Even if some distros didn't offer .debs, I'm sure there would still be a few distros who made it their thing to use the old way (like Devuan did with systemD); as you say Linux is nothing if not diverse!
I reckon a lot of people who just want to install applications quickly and easily would just stick with whatever the distro default is - if your distro used this method of software distribution then you would have a use for BTRFS - you'd be gaining the stability that comes with the extra testing the upstream devs have been able to do, so your software should be less buggy (in theory! Whether it would work in practice is another thing entirely...).
Turning the question on its head, what are the advantages of, say, EXT4 over BTRFS to the average user? I love to tinker, but I've not seen the need to change the filesystem yet, EXT4 works fine and I cba to change it. Using BTRFS for backups is the only reason I can think of to switch filesystems, and that's an argument for BTRFS over EXT4, not the other way around! Can you think of any?

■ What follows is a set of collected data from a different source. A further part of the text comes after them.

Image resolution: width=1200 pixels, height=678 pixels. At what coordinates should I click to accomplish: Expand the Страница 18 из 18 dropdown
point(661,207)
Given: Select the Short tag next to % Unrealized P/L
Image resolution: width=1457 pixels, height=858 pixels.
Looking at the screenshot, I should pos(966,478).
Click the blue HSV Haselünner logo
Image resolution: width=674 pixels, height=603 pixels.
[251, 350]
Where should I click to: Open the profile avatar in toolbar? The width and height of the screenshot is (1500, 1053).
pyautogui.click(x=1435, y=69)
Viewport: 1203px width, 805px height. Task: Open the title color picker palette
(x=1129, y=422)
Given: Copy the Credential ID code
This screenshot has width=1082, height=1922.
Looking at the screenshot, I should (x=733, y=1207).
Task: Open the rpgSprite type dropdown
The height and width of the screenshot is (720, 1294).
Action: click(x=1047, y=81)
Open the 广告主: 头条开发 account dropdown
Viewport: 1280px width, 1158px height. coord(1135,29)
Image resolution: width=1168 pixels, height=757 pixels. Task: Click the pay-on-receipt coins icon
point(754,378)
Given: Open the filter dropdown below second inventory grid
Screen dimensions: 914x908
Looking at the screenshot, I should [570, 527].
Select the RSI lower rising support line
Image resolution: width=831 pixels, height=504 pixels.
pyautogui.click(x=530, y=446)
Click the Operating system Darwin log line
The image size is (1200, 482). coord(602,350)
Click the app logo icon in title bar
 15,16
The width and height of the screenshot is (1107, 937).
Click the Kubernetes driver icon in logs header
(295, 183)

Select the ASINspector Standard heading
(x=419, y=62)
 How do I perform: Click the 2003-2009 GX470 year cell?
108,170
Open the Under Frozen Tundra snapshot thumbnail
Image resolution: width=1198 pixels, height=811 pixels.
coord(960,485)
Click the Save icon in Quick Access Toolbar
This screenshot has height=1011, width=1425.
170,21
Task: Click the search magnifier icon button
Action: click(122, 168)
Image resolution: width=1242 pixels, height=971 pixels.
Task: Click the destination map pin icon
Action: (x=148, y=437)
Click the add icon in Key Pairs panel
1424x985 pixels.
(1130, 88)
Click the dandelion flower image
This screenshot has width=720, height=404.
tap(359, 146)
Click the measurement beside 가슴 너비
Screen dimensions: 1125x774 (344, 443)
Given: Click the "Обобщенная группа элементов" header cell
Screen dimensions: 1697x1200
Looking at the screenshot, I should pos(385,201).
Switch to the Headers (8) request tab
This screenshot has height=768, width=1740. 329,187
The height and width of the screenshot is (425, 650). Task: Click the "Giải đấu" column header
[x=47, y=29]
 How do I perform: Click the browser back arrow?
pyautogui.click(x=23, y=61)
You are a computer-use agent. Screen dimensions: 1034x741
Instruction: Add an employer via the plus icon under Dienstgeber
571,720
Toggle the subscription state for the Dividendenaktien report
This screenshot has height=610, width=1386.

I think the biggest reason people would resist this is that you'd be getting stuff signed by a huge number of different devs (since the installed files would come directly from developers), instead of everything being uploaded to a build-farm as a source package and turned into a .deb signed by Canonical or Debian. Pottering doesn't think people would care about this:
The classic Linux distribution scheme is frequently not what end users want, either. Many users are used to app markets like Android, Windows or iOS/Mac have. Markets are a platform that doesn't package, build or maintain software like distributions do, but simply allows users to quickly find and download the software they need, with the app vendor responsible for keeping the app updated, secured, and all that on the vendor's release cycle. Users tend to be impatient. They want their software quickly, and the fine distinction between trusting a single distribution or a myriad of app developers individually is usually not important for them.